**** Verilen metin ****

1960'lardan itibaren katıldığı yahut tanığı olduğu olaylar ve faaliyetler şöyle sıralanabilir: Alevilerin kimlik ve hak mücadelesi, Birlik Partisi hareketi, Türkiye Birlik Partisi (TBP) genel başkanlığı, 14. ve 15. dönem Sivas milletvekilliği.
Bu süreç içinde yaşadığı ve mücadele etmeye çalıştığı 12 Mart 1971 Muhtırası, Çorum ve Maraş Olayları, "sağ-sol çatışması" diye bilinen öğrenci olayları ile diğer toplumsal ve siyasi çatışmalar, 12 Eylül 1980 Askeri Darbesi.
Timisi, 12 Eylül sonrasında da aktif siyaset yapmış; SODEP'e katılmış, SODEP-HP (Halkçı Parti) birleşmesinde genel sekreter olmuş; 1987'de 18. dönem İstanbul üçüncü bölge milletvekili seçilmiş.
Mustafa Timisi, Erdal İnönü ve Deniz Baykal ile SHP Kurultayı'nda. 1985'te ise Aydın Güven Gürkan ile bir fotoğrafı
Derken parti yönetiminden ayrılmış. Ancak Murat Karayalçın başkanlığındaki SHP'de tekrar parti yönetimine girmiş.
CHP-SHP birleşmesinde ikinci defa SHP genel sekreteri olmuş. İzleyen yıllarda CHP genel başkan yardımcılığından ayrılmak suretiyle aktif politikadan çekilmiştir.
Erdal İnönü ve Mustafa Timisi
Mesleki hayatını, 1958-59 ders yılında Ankara İktisadi Ticari İlimler Akademisi'ne kaydolarak devam ettirmiş: Hem çalışmış hem de okula gitmiş.
Sırasıyla serbest muhasebeci, mali müşavir ve Bayındırlık Bakanlığı Müfettişi olarak çalışmış.

****

→ Görev 1: Mustafa Timisi metnine göre Timisi 1987'de hangi dönem ve bölgeden milletvekili seçilmiştir?
→ Görev 2: Mustafa Timisi metninde "1960'lardan itibaren katıldığı" sözlerinden "bölge milletvekili seçilmiş." sözlerine kadar olan kısmı, "öğrenci" yerine "gençlik" koyarak düzenleyip yeniden yaz.
→ Görev 3: Mustafa Timisi'nin hayatını anlatan metni kaldığı yerden sürdür.

**** Veri satırları ****

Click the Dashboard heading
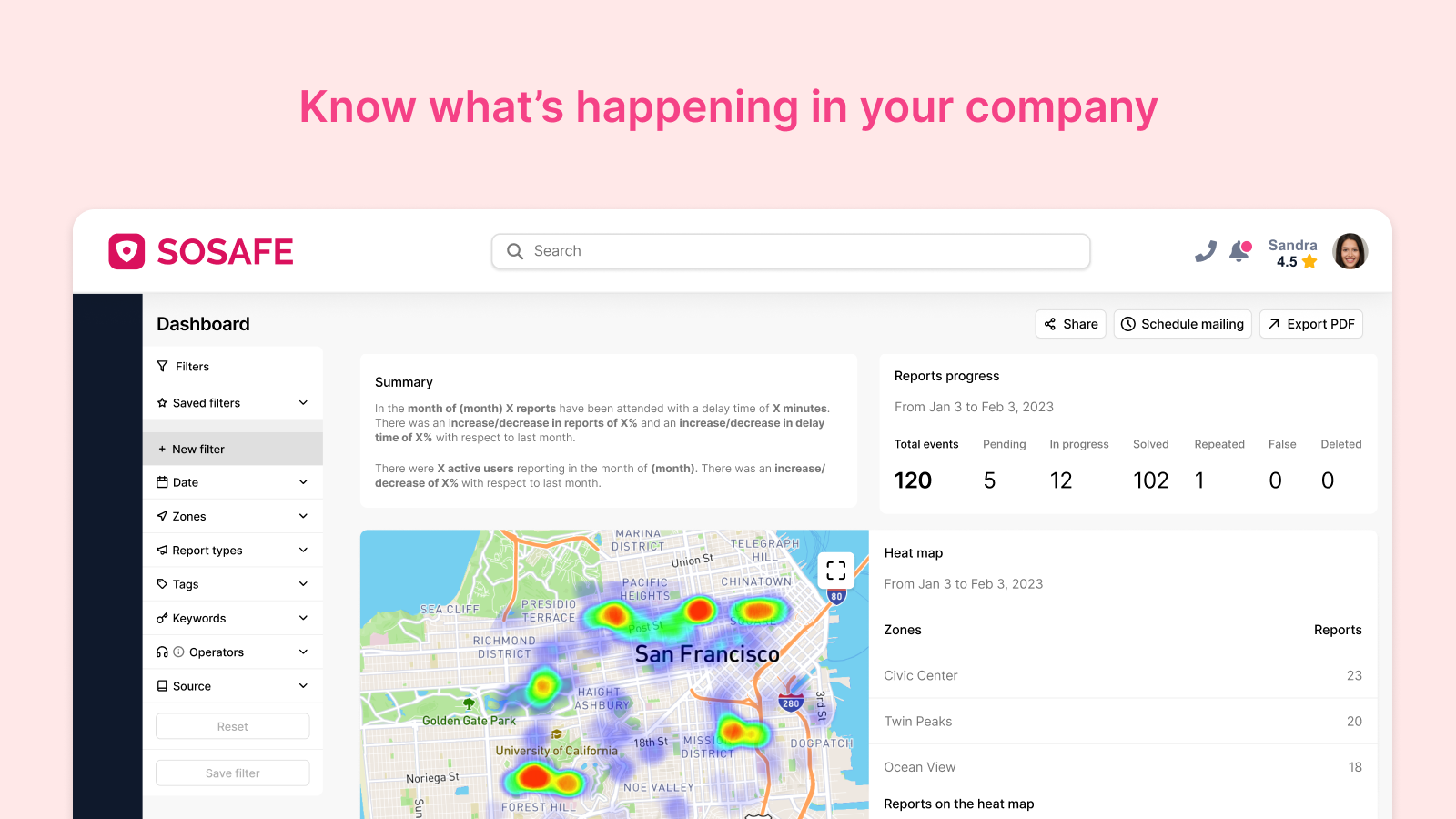Image resolution: width=1456 pixels, height=819 pixels. pos(202,324)
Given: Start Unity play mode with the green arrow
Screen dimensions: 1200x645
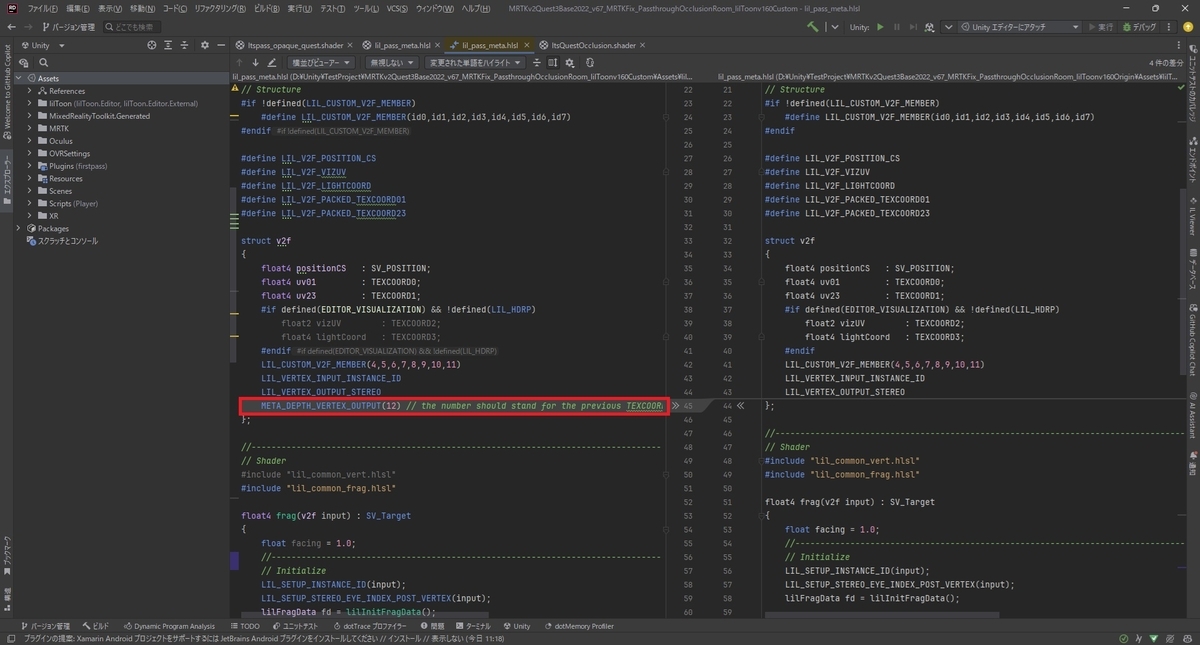Looking at the screenshot, I should [880, 27].
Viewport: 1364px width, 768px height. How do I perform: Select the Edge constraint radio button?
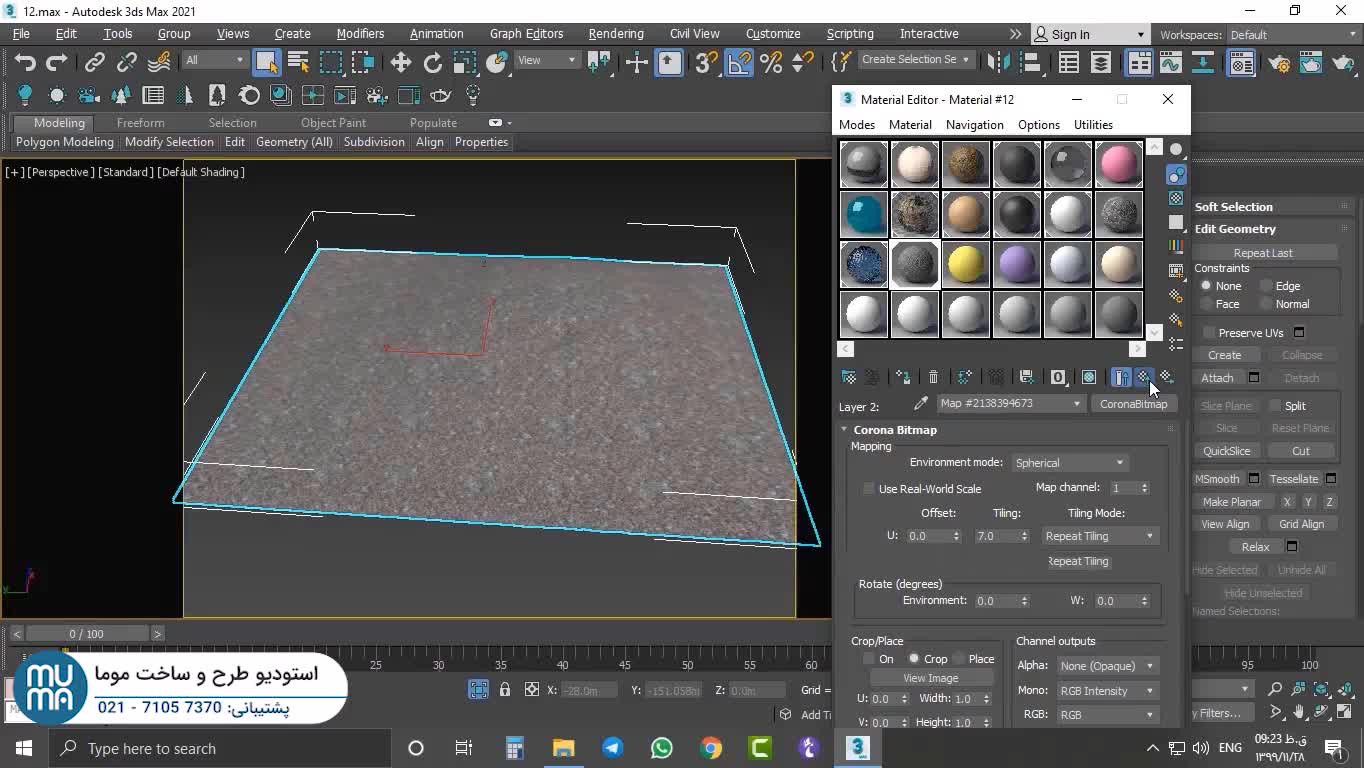coord(1266,286)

****

→ Yanıt 1: 18. dönem İstanbul üçüncü bölge milletvekili seçilmiştir.

→ Yanıt 2:
1960'lardan itibaren katıldığı yahut tanığı olduğu olaylar ve faaliyetler şöyle sıralanabilir: Alevilerin kimlik ve hak mücadelesi, Birlik Partisi hareketi, Türkiye Birlik Partisi (TBP) genel başkanlığı, 14. ve 15. dönem Sivas milletvekilliği.
Bu süreç içinde yaşadığı ve mücadele etmeye çalıştığı 12 Mart 1971 Muhtırası, Çorum ve Maraş Olayları, "sağ-sol çatışması" diye bilinen gençlik olayları ile diğer toplumsal ve siyasi çatışmalar, 12 Eylül 1980 Askeri Darbesi.
Timisi, 12 Eylül sonrasında da aktif siyaset yapmış; SODEP'e katılmış, SODEP-HP (Halkçı Parti) birleşmesinde genel sekreter olmuş; 1987'de 18. dönem İstanbul üçüncü bölge milletvekili seçilmiş.

→ Yanıt 3:
İktidardaki Demokrat Parti (DP) taraftarı olan kimilerinin 1957'de kurdukları Divriği Kültür Derneği'nin bazı etkinliklerine de katılmış.
Derneğin yönetim tarzından memnun olmayan birkaç sorumlunun önerisi üzerine kısa bir süre sonra harekete geçmiştir.
Hâkim (Yargıç) Celal Erdoğan, Almanya'da hukuk doktorası yapan Hasan Doğan, dernek yönetiminden Garip Selvi, Rıza Yakar ve Mehmet Mert isimli dostlarıyla buluşup mevcut dernek içinde nasıl mücadele edilebileceğini tartışmışlar.
Bir yıllık uğraşıdan sonra genel kurul toplanmış ve eski yönetim değiştirilmiş. Böylece aktif biçimde cemiyet çalışmalarına başlayan Timisi, bu olayı, ilk siyasi faaliyeti olarak tanımlamaktadır.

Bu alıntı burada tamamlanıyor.